Second, Lewinsky knows that by resurfacing after a decade, she is putting the focus back on Bill Clinton’s misdeeds, and his wife calling out the “vast right-wing conspiracy.” And whatever mistakes the thong-flashing, can’t-keep-a-secret Monica made, it was her boss, the president of the United States, who engaged in a classic abuse of power and misled the country about it.
Lewinsky even takes a whack at feminists for failing to give her “girl-on-girl support,” giving her paramour a pass because Clinton was “a president ‘friendly’ to women’s causes.”

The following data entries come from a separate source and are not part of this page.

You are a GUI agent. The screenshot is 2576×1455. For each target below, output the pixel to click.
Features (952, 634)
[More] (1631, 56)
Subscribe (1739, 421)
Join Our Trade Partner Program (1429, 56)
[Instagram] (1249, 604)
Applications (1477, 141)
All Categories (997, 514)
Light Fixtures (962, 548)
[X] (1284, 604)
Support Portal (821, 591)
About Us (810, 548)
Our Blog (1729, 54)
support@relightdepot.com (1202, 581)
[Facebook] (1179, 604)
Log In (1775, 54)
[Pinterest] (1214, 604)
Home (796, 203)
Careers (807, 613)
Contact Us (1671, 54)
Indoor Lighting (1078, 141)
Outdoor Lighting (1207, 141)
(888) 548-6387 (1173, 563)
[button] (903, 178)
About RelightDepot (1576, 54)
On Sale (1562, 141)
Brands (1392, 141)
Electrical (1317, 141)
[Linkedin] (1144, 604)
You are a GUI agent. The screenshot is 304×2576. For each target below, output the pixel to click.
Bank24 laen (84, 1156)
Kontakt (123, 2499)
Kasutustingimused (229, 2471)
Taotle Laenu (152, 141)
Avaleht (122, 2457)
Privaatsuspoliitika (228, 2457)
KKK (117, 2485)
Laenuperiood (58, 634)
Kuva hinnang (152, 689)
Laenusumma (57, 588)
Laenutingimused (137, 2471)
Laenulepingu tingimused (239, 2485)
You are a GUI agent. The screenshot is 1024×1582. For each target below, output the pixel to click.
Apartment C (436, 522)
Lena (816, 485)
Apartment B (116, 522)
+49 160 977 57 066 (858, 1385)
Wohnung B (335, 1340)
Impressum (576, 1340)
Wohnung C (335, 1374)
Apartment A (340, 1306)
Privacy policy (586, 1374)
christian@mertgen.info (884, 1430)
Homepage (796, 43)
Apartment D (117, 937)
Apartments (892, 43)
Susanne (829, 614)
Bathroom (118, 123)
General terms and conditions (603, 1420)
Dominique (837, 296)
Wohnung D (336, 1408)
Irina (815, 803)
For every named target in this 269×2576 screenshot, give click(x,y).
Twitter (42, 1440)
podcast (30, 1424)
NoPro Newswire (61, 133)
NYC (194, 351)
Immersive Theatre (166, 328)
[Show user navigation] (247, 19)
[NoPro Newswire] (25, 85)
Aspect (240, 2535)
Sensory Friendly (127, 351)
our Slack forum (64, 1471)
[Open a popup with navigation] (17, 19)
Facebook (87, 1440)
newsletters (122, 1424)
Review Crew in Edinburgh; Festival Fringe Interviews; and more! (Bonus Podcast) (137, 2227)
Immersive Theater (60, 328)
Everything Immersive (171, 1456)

Is there a self-serving element to all this? Of course. Lewinsky, single at 40, understandably frustrated by her failure to land a good job, is trying to turn her notoriety in her favor.
Besides, she says, her attempt to lay low has failed: “Every day I am recognized. Every day.”
Still, why now? Lewinsky says that everyone else is talking about her, so why should she stay quiet? She knew her White House exploits would be debated during a Hillary campaign—indeed, Rand Paul has already pressed the issue—and decided she wanted her voice heard.
The question now is whether Vanity Fair is just phase one of her media comeback. We could soon be seeing Monica Lewinsky making the television rounds, trying to move beyond her tawdry past by talking about it again and again.